2 Kronieken 28 – HTB & CCBT

Het Boek

2 Kronieken 28:1-27

Achaz, koning van Israël

1Achaz was twintig jaar toen hij koning werd en regeerde zestien jaar vanuit Jeruzalem. Hij was echter een goddeloze koning en leek in niets op zijn voorvader koning David. 2Hij volgde namelijk het slechte voorbeeld van de koningen in het naburige Israël en maakte afgodsbeelden van Baäl. 3Hij ging naar het dal Ben-Hinnom, niet alleen om reukwerk te verbranden voor de afgodsbeelden, maar ook om er zijn eigen zonen in het vuur te offeren. Dat waren dezelfde gruwelijke zonden die de heidense volken deden die de Here uit het land had verjaagd om plaats te maken voor Israël. 4Ja, hij offerde en verbrandde reukwerk in de afgodentempels op de heuvels en onder elke groene boom. 5Daarom zorgde de Here God dat de koning van Syrië hem versloeg en grote aantallen van zijn onderdanen deporteerde naar Damascus. Bovendien verloren grote delen van zijn troepen het leven in de strijd tegen het leger van Israël. 6Op één dag doodde Remaliaʼs zoon Pekah honderdtwintigduizend van Achazʼ moedigste strijders. En dat kwam alleen doordat zij zich hadden afgekeerd van de Here, de God van hun voorouders. 7Zichri, een geducht krijgsman uit Efraïm, doodde Maäseja, de zoon van de koning, de hofmaarschalk Azrikam en Elkana, na de koning de machtigste man in Juda. 8De Israëlitische troepen namen tweehonderdduizend Judese vrouwen en kinderen gevangen en bemachtigden een enorme buit. Dat alles brachten zij naar Samaria.

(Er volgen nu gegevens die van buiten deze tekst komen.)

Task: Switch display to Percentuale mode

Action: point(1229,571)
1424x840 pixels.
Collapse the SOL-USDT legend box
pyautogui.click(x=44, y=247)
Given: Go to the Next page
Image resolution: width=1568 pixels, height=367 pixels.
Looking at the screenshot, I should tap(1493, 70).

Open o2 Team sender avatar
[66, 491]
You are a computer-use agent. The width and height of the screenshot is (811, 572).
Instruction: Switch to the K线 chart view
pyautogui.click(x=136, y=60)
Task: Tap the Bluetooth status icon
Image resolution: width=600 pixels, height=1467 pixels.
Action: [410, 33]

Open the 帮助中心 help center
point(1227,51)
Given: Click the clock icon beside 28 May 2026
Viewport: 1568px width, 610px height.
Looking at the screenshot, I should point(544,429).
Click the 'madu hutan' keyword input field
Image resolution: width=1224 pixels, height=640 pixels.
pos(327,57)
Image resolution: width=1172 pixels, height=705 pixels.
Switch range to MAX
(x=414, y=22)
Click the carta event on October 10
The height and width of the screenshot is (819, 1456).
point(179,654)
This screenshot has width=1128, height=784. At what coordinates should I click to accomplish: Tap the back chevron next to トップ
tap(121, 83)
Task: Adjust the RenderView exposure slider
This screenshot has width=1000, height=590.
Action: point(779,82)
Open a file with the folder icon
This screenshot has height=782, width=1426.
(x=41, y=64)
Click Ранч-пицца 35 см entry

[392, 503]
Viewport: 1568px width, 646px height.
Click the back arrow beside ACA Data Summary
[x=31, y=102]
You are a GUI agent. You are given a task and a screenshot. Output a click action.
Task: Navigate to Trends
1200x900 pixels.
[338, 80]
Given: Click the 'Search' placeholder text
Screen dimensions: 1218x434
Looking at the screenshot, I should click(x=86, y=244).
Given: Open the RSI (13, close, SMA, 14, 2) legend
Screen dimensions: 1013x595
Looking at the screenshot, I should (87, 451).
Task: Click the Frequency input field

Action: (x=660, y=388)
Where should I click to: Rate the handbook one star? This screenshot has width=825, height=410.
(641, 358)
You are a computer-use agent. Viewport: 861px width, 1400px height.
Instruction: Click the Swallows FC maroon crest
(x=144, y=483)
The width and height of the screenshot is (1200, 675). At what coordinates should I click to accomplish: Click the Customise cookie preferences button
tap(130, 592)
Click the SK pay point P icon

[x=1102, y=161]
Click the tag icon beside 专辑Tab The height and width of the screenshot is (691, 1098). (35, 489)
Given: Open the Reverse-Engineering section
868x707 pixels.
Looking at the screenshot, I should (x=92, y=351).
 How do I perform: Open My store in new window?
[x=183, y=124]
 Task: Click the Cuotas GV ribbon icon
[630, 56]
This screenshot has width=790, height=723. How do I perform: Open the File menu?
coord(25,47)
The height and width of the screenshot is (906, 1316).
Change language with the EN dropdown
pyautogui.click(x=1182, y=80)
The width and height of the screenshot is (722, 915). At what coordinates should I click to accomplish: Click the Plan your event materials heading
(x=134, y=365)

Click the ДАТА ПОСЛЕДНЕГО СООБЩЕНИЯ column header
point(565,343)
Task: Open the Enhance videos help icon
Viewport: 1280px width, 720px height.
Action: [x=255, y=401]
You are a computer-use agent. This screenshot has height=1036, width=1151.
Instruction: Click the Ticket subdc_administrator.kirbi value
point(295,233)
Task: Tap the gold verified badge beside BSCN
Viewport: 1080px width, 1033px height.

9Maar in Samaria bevond zich een profeet van de Here, Oded genaamd, hij ging het terugkerende leger tegemoet. ‘Kijk,’ riep hij. ‘De Here, de God van uw voorouders, was toornig op Juda en liet toe dat u de overwinning behaalde. U hebt hen echter genadeloos afgeslacht en daarin bent u veel te ver gegaan. 10En bent u nu van plan deze inwoners van Juda en Jeruzalem tot slaven te maken? Maar hoe zit het dan met uw eigen zonden tegen de Here, uw God? 11Luister naar mij en laat deze verwanten van u naar huis terugkeren, want de verschrikkelijke toorn van de Here is nu al tegen u gericht.’ 12Enkele vooraanstaande mannen van Efraïm vielen hem bij. Onder hen bevonden zich Azarja, de zoon van Johanan, Berechja, de zoon van Mesillemoth, Jehizkia, de zoon van Sallum, en Amasa, de zoon van Hadlai. 13‘U mag die gevangenen niet hier houden!’ vonden zij. ‘Als we dat doen, maken we onze schuld tegenover de Here alleen maar groter en stapelen we de ene zonde op de andere. We hebben zonder dat al genoeg schuld ten opzichte van God en zijn toorn is nu al op ons gericht.’ 14Daarop lieten de soldaten de gevangenen vrij en gaven de bezittingen terug in het bijzijn van de officieren en het volk. 15De vier bovengenoemde mannen deelden meteen buitgemaakte kleding uit aan de vrouwen en kinderen die het nodig hadden en gaven hun bovendien schoeisel, voedsel en drinken. Ook behandelden zij sommigen met geneeskrachtige zalf. Zieken en bejaarden werden op ezels gezet en allen werden teruggebracht naar hun gezinnen in Jericho, de stad van de palmbomen. Daarna keerden hun begeleiders terug naar Samaria.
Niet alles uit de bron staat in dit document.